There is also a mixed tier for cooperative or tool-level signals — MCP tools, HTTP APIs, agent tasks — that are not tied to one store class.

The cardinal rule: where a store is opaque, the read/write classification is unknown, never invented. And an absent edge on a lossy or opaque source is not proof that an access did not happen — only that the source could not prove it did. That is the difference between permitted and observed.

Attribution: which agent

Attribution describes how firmly an observed access ties back to one concrete agent. Audit logs attribute activity to a credential or a role, not inherently to an agent — so this axis is stricter than mere signal trust, and it is deny-closed: without a firm per-agent signal, it stays low.

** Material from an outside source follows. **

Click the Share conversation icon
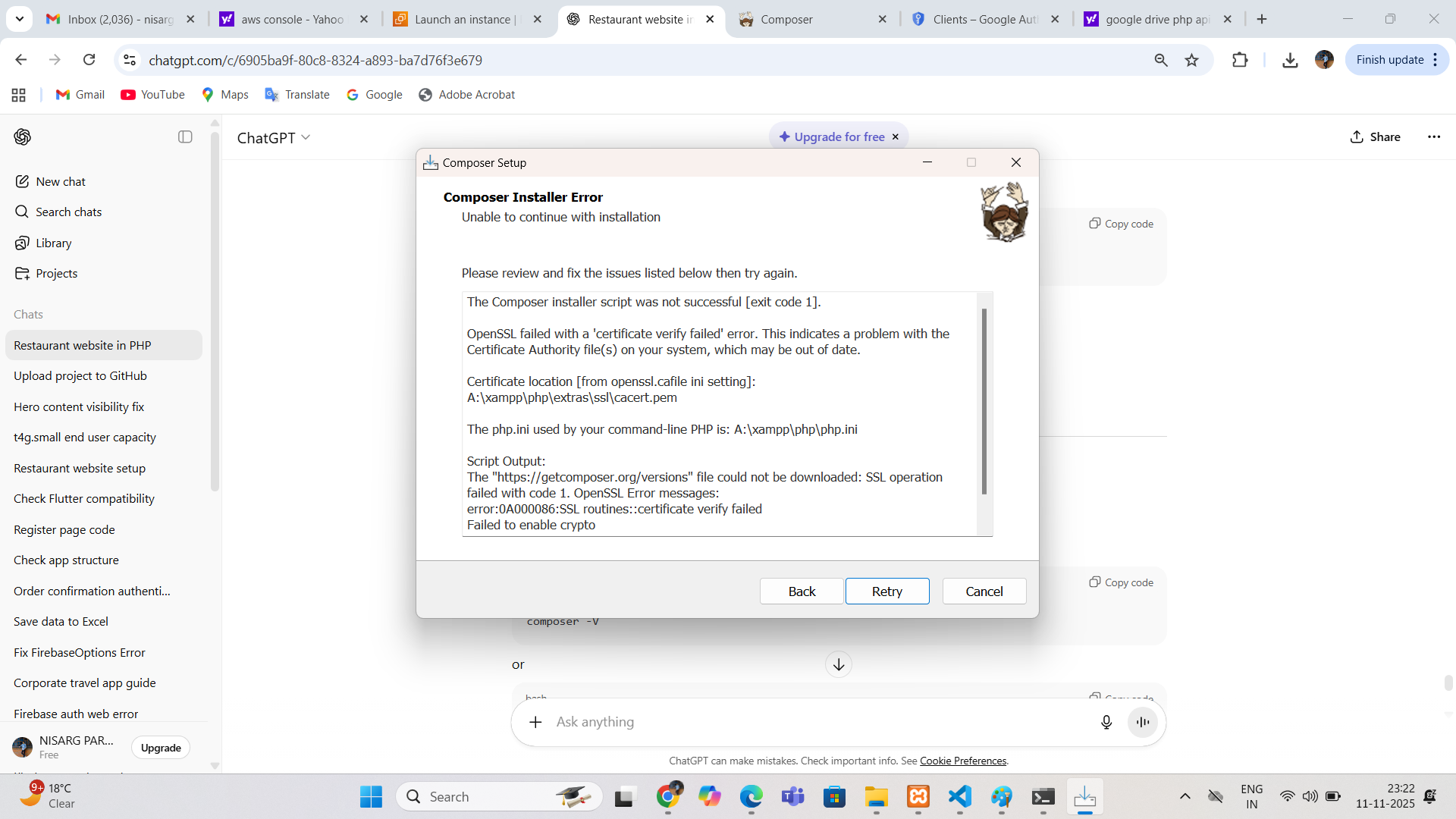click(1357, 136)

  • firm — the access resolves unambiguously to one agent. This requires a real per-agent identity signal: a SPIFFE workload SVID, a workload-identity-federated service account, a governance-minted dedicated non-human identity, or a credential bound to exactly one agent.
  • approximate — an identity is known, but a single agent cannot be pinned. A shared or pooled service account behind a connection pool, an ambiguous credential, or a per-agent link that is still pending all land here.
  • unknown — no per-identity attribution is possible at all. This is the floor for an opaque store seen by a non-cooperative backstop, or an access that ties to no identity. Never a fabricated agent.

Because attribution is deny-closed, a later, weaker signal can never downgrade a firmly attributed edge — but a strong signal can raise a weak one. The two axes also interact in exactly one direction: on an opaque store, any attribution short of firm is floored to unknown, rather than being passed off as a shared-account guess dressed up as approximate.

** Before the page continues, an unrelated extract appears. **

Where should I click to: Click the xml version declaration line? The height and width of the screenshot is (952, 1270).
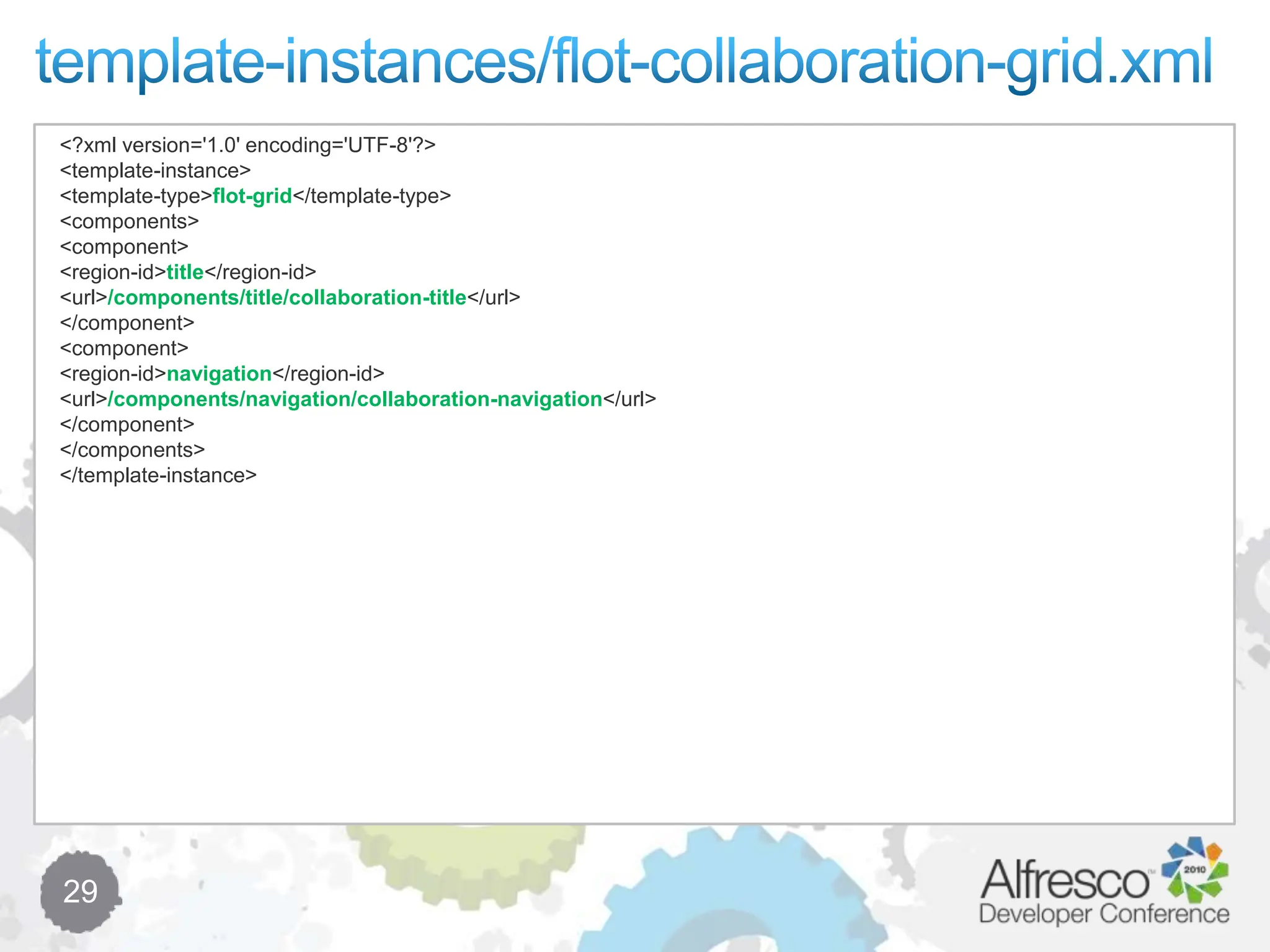coord(247,146)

Per-agent identity is therefore a hard dependency for the high-fidelity map. Governing well means issuing identity per agent — see Identity and the governance model.

Why this matters

The point of labelling both axes is restraint. The product will not headline a lossy/approximate edge as a violation the way it would a clean/firm one, and it surfaces unknown and approximate openly instead of hiding them. A drift finding the system cannot yet firmly attribute is marked reconciliation-pending, not rendered as a confirmed breach.

This is why the access map can be trusted as evidence rather than as a guess: each edge says, in two dimensions, exactly how much it knows. Where it knows little, it says so.

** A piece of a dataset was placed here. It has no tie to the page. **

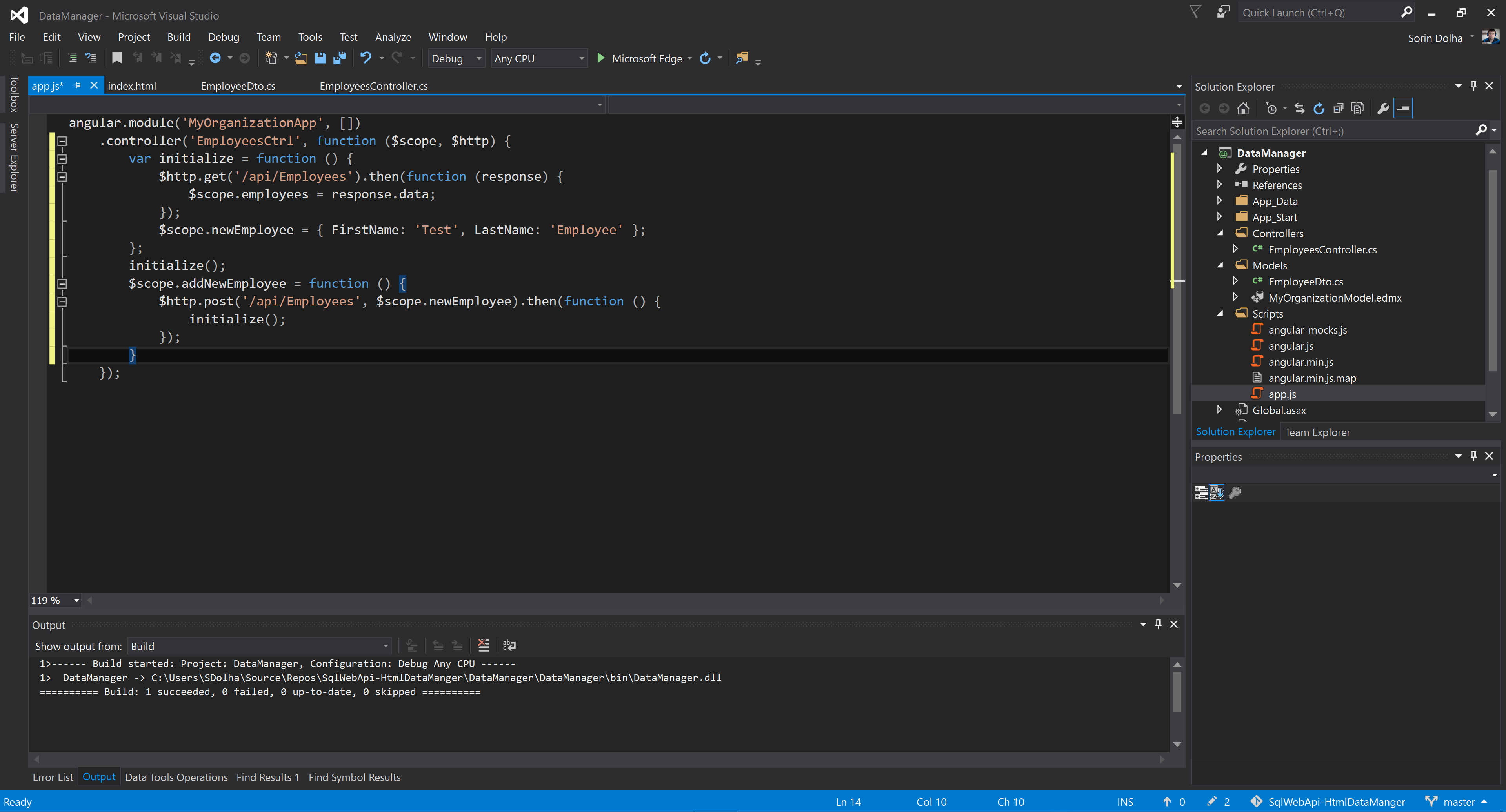Image resolution: width=1506 pixels, height=812 pixels.
Task: Switch to Team Explorer tab
Action: (1317, 432)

Where these labels show up

Both labels travel on every edge in the graph API and the UI overlay, alongside the signal source that produced the edge. Reading the access graph is a privileged, tenant-scoped, fully audited action.

The exact field-level shapes for the access-map graph and drift live in the product’s typed interfaces and are deliberately not part of the served OpenAPI contract — see the reference modules and the honesty and limits page for the full boundary of what is proven versus inferred.